# Sony RX100 IV comparison on DPR



## Mt Spokane Photography (Jun 28, 2015)

http://www.dpreview.com/reviews/image-comparison/fullscreen?attr18=daylight&attr13_0=sony_dscrx100m4&attr13_1=sony_dscrx100m3&attr13_2=panasonic_dmclx100&attr13_3=canon_g7x&attr15_0=raw&attr15_1=raw&attr15_2=raw&attr15_3=raw&attr16_0=800&attr16_1=800&attr16_2=800&attr16_3=800&normalization=full&widget=1&x=0&y=0

When looking at raw images, at higher ISO's, the Lumix LX100 is a walk away winner. Noise is virtually identical to the RX100 III, so the stacked sensor is not reducing noise.

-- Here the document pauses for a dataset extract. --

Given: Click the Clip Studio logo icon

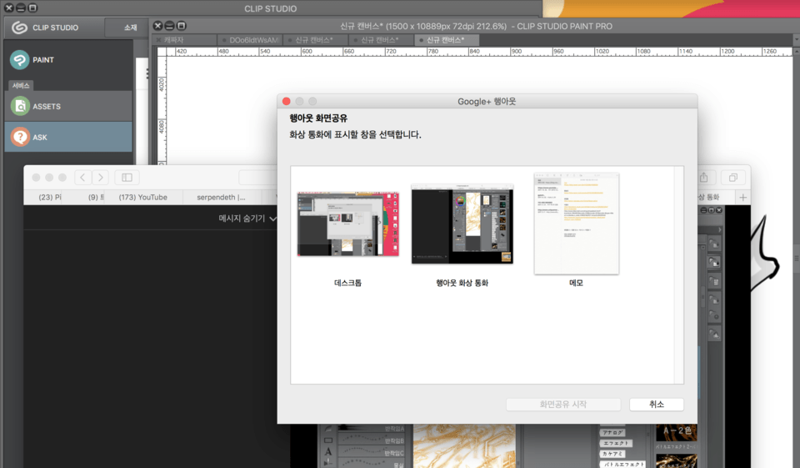Looking at the screenshot, I should tap(18, 28).
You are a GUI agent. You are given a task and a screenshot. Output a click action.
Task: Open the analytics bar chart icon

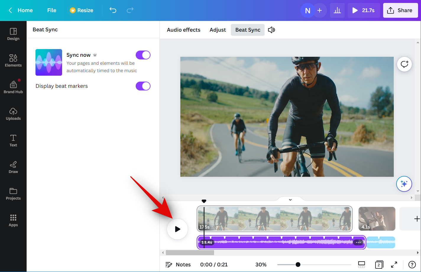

It must be a improvement for video, or just a excuse to raise the price to $1000.

The Lumix results were pretty spectacular, but then, its a 4/3 sensor. When you add in the G1X MK II, it has very close noise to the Lumix. However the Lumix is on the large side as is the G1X. The G7X definitely has more noise at higher ISO's, and the images are not as sharp. However, it has a much wider zoom range, so that compromises a lens design.


----------



## rs (Jun 28, 2015)

All this hype surrounding the recent Sony announcements has been quite overwhelming. A BSI full frame sensor and stacked 1" sensors. Quite staggering, with worship levels of expectations. And then these results come along. The mk IV is if anything worse than the mk III at high ISO. I'm curious to see the A7R mk II now.


----------



## expatinasia (Jul 1, 2015)

Interesting, but hasn't Sony openly admitted a problem with their RAW files which they say can - and will - be fixed by a firmware update.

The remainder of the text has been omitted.